■ Task goal ■
Among the lines below, how many have the string "Given" in them? Only the number is wanted.

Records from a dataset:
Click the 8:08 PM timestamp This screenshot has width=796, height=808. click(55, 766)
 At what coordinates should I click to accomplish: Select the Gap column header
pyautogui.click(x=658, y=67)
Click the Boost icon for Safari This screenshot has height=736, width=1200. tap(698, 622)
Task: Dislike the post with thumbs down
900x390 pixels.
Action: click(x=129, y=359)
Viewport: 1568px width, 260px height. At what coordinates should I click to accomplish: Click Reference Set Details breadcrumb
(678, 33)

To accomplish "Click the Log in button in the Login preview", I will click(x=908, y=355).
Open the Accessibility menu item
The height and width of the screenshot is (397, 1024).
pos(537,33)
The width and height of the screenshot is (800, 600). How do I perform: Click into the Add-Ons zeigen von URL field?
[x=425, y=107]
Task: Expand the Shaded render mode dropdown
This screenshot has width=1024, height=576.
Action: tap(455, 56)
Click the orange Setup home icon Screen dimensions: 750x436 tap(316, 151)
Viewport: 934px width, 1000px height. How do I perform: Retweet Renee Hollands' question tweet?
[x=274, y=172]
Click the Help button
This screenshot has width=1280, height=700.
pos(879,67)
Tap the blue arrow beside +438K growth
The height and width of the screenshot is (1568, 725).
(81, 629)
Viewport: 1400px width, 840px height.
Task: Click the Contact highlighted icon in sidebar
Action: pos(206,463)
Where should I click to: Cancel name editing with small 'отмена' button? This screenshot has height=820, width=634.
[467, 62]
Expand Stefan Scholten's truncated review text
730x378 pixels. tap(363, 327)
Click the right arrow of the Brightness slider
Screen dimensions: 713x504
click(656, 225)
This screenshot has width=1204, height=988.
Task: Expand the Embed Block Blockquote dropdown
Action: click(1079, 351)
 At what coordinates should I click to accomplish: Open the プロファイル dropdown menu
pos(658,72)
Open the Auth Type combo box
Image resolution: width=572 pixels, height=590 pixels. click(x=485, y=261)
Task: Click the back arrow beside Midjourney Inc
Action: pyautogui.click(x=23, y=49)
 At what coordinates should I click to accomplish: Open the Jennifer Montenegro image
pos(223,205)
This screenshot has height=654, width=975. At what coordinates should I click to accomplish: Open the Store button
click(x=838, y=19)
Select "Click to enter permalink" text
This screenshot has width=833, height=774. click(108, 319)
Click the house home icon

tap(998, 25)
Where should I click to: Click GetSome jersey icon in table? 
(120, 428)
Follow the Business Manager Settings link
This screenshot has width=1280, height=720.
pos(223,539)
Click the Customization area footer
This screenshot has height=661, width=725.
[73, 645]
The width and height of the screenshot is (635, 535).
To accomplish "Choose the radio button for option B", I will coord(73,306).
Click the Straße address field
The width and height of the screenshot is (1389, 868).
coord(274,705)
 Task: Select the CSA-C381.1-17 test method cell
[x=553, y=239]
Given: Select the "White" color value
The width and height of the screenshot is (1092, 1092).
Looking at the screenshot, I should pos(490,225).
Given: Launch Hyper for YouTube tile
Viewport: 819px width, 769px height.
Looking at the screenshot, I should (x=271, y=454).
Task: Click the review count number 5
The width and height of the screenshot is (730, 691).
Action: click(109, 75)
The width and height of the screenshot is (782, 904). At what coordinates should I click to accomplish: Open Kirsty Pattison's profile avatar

■ Exercise solution ■
2